January 13: Mardon Walker, a white exchange student at Spelman was arrested at a Krystal restaurant downtown. A jury convicted Mardon and Judge Durwood Pye sentenced her to the maximum sentence for a misdemeanor offense -- six months in jail, twelve months on the public works and a $1,000 fine. Mardon appealed to the Georgia Supreme Court which upheld her conviction. She then appealed to the U.S. Supreme Court which on May 24, 1965, in a 5-4 vote, reversed the Georgia Supreme Court's decision.

After the assassination of President John Kennedy, President Lyndon Johnson announces plans for the "Great Society," which includes federal programs for a "war on poverty." Atlanta is one of the first cities to establish an anti-poverty program.

Student activists from Atlanta participate in the Mississippi Freedom Summer, which brings hundreds of white and black college students to the South to help with voter registration and community development.

The Civil Rights Act of 1964 is passed. It makes racial discrimination in public places, such as theaters, restaurants and hotels, illegal.
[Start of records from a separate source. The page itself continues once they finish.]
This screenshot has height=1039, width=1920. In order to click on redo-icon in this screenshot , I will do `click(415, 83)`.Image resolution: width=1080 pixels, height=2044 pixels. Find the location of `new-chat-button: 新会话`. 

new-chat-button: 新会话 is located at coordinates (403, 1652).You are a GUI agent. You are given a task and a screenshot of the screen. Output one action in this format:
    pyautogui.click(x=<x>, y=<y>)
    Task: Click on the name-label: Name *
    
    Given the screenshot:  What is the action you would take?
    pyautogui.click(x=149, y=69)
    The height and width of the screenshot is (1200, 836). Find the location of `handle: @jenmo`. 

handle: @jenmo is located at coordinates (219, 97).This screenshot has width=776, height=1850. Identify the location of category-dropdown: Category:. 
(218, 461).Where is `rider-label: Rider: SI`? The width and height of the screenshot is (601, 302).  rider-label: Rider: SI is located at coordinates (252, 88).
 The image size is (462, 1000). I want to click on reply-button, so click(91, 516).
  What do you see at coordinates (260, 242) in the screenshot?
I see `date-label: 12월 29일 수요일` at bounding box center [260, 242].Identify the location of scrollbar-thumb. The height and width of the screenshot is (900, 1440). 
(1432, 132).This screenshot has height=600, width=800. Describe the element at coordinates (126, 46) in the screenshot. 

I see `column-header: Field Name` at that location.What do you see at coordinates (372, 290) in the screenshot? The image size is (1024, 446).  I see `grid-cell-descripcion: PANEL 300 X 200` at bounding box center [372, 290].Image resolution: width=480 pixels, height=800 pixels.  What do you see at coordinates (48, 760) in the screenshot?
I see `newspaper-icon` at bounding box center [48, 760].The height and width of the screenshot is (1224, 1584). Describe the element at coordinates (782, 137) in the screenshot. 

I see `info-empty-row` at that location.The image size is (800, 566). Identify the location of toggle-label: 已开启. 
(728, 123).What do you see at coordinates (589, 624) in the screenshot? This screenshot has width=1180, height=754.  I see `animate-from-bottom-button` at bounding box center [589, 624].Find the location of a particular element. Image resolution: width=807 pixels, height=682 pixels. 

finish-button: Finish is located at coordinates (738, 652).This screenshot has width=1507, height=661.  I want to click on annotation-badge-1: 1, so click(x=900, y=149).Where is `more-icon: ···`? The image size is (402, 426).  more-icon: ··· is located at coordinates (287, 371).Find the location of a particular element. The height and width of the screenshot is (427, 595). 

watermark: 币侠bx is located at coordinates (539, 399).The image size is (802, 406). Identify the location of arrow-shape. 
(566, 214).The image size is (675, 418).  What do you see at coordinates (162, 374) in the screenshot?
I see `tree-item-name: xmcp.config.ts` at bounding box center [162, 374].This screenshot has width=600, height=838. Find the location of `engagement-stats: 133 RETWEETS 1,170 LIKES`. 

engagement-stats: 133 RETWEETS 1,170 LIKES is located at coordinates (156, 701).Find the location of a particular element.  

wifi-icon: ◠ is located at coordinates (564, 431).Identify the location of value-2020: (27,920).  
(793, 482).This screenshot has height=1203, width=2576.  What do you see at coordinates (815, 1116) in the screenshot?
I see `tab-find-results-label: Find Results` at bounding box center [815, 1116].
It also requires employers to provide equal employment opportunities. Projects involving federal funds could lose their support if there is evidence of discrimination based on color, race, or national origin. In terms of ensuring African American voting rights, the Civil Rights Act prohibits literacy tests and other illegitimate attempts to keep blacks from voting.

At the age of 36, Martin Luther King, Jr. is the first African American and the youngest person ever to be awarded the Nobel Peace Prize.